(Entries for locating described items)
___

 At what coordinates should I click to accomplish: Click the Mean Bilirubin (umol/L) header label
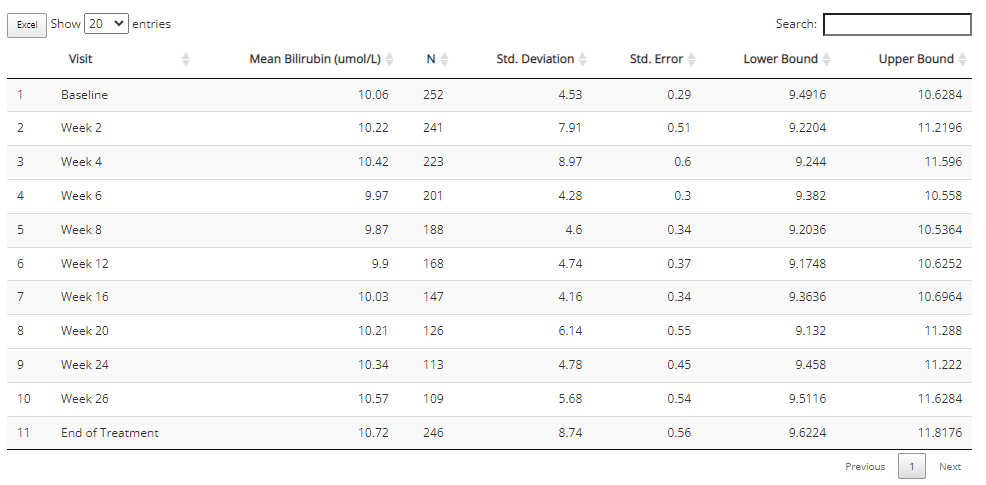coord(315,59)
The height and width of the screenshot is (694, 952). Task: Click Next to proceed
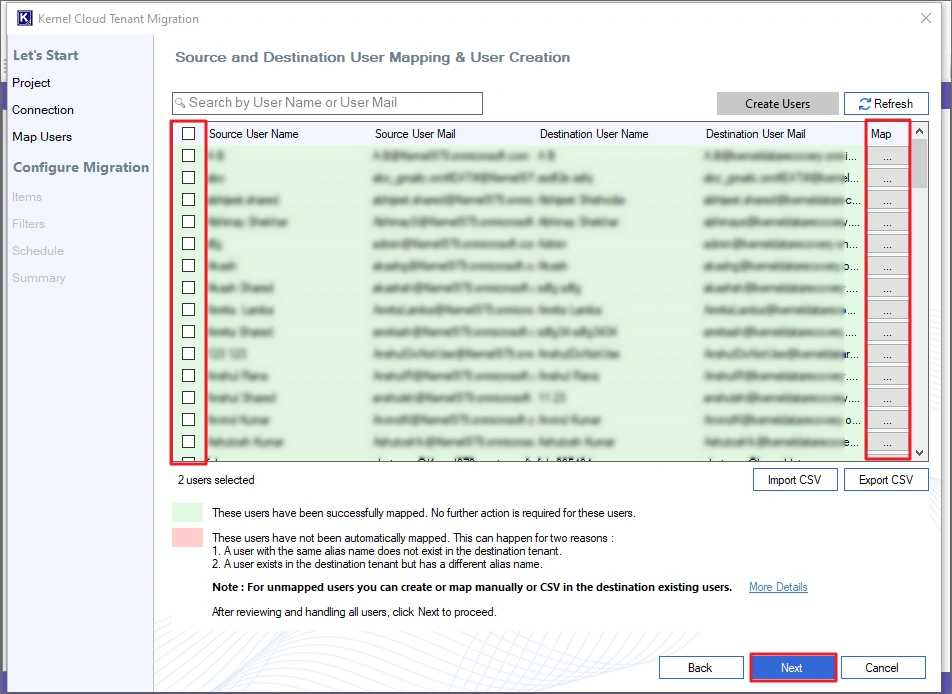[x=792, y=667]
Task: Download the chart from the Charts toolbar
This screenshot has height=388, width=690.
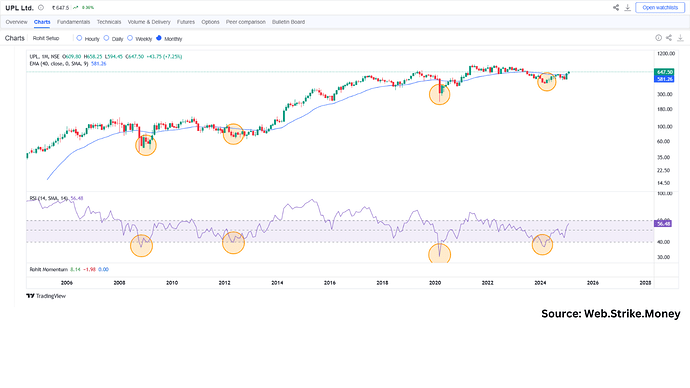Action: click(x=680, y=38)
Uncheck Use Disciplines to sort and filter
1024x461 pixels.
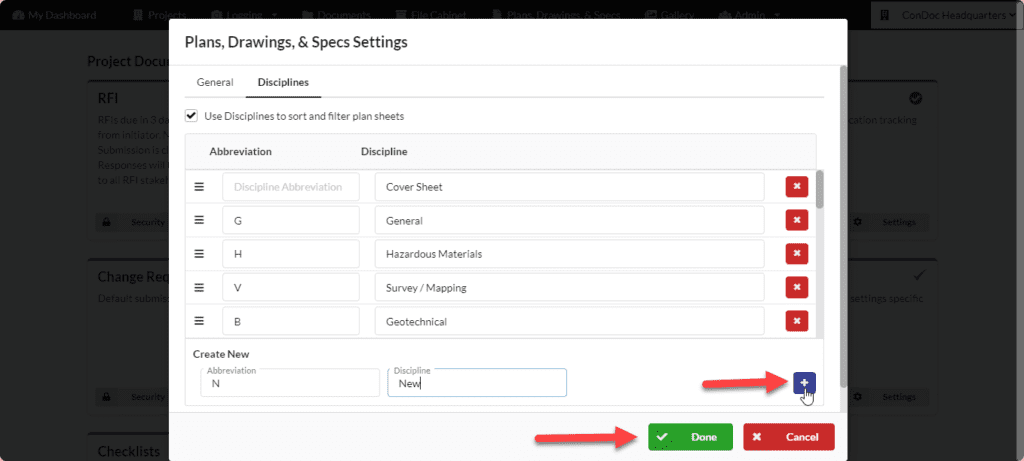click(x=191, y=116)
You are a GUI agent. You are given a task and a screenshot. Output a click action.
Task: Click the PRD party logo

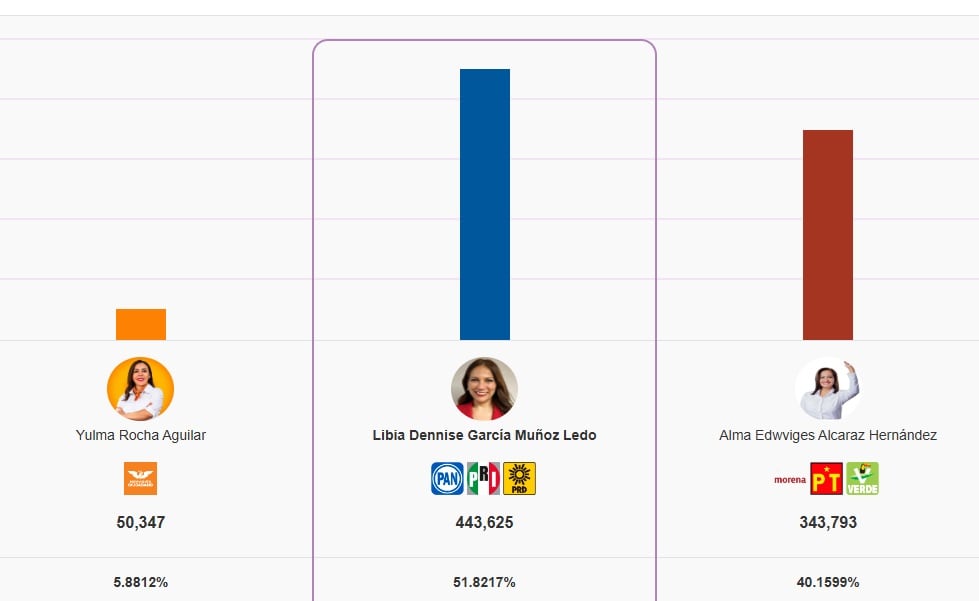(x=519, y=478)
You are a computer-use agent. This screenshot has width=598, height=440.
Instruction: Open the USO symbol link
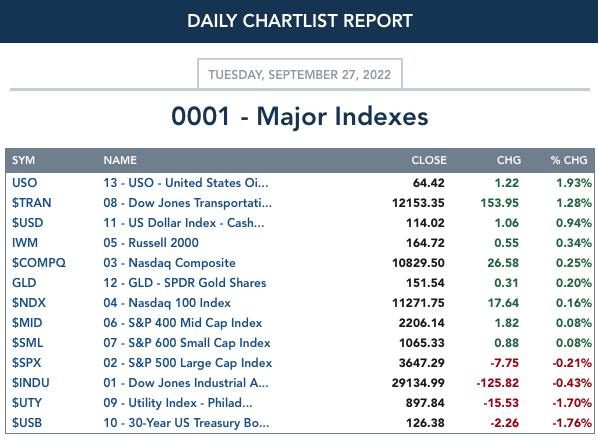coord(24,183)
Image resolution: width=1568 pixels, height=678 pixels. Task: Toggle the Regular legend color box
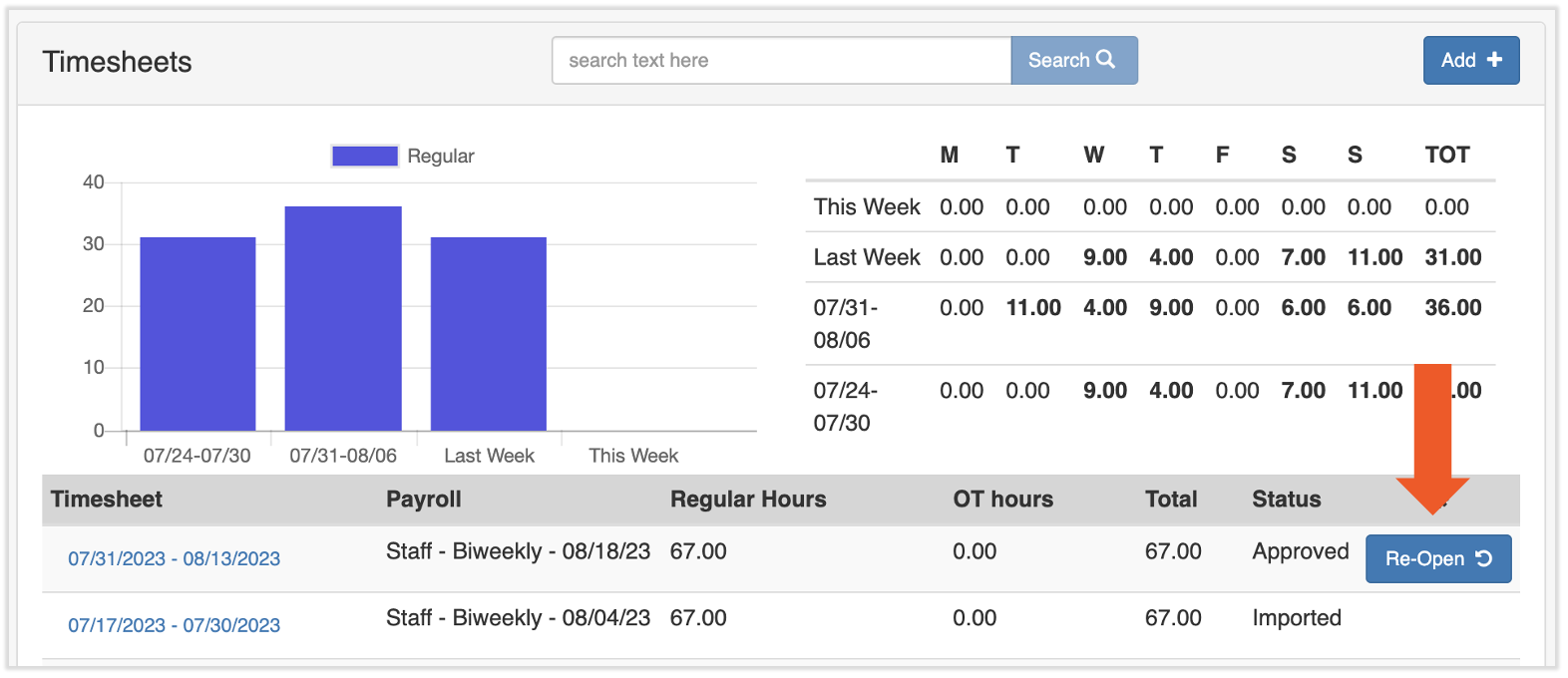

___

## Given exercise
Reproduce each of the entries above word for word, leaving out the pictures.

## Response to this exercise
 At what coordinates should I click to accomplish: Click the Mean Bilirubin (umol/L) header label
coord(315,59)
The height and width of the screenshot is (694, 952). Task: Click Next to proceed
[x=792, y=667]
Task: Download the chart from the Charts toolbar
This screenshot has height=388, width=690.
Action: click(x=680, y=38)
Uncheck Use Disciplines to sort and filter
1024x461 pixels.
click(x=191, y=116)
You are a GUI agent. You are given a task and a screenshot. Output a click action.
Task: Click the PRD party logo

(x=519, y=478)
You are a computer-use agent. This screenshot has width=598, height=440.
Instruction: Open the USO symbol link
coord(24,183)
Image resolution: width=1568 pixels, height=678 pixels. Task: Toggle the Regular legend color box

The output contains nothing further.